■ Do this
Reproduce the material starting with the line that contains "Expand the Host dropdown" and going on through the line that contains "Looking at the screenshot, I should (2178, 185).", switching "Host" to "Server" and changing nothing else.

■ Data provided
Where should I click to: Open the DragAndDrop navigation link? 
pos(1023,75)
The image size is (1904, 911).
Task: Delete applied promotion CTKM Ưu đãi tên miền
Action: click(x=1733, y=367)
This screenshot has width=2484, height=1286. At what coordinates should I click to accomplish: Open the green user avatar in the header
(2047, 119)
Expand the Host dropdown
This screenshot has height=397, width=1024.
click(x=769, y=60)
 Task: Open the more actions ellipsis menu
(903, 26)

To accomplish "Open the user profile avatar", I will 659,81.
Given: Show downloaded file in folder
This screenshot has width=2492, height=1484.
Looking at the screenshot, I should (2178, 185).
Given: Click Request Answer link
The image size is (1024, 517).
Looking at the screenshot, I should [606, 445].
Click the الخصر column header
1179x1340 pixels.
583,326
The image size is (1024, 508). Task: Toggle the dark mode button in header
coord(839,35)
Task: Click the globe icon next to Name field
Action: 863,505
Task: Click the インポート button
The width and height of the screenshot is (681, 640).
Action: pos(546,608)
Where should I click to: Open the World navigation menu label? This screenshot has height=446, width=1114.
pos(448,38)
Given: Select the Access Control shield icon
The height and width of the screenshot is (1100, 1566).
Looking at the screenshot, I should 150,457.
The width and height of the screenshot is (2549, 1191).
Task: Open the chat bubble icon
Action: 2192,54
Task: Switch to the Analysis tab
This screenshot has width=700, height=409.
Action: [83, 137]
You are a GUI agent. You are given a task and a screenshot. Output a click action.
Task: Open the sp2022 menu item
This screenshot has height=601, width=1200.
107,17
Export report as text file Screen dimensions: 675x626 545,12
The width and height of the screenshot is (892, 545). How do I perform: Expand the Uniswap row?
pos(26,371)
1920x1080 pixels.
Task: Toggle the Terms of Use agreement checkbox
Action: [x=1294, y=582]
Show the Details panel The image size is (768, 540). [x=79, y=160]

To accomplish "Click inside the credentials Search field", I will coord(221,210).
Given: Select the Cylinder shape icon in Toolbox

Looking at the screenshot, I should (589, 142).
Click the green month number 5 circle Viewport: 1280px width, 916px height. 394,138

■ Solved exercise
Expand the Server dropdown
This screenshot has height=397, width=1024.
click(x=769, y=60)
 Task: Open the more actions ellipsis menu
(903, 26)

To accomplish "Open the user profile avatar", I will 659,81.
Given: Show downloaded file in folder
This screenshot has width=2492, height=1484.
Looking at the screenshot, I should (2178, 185).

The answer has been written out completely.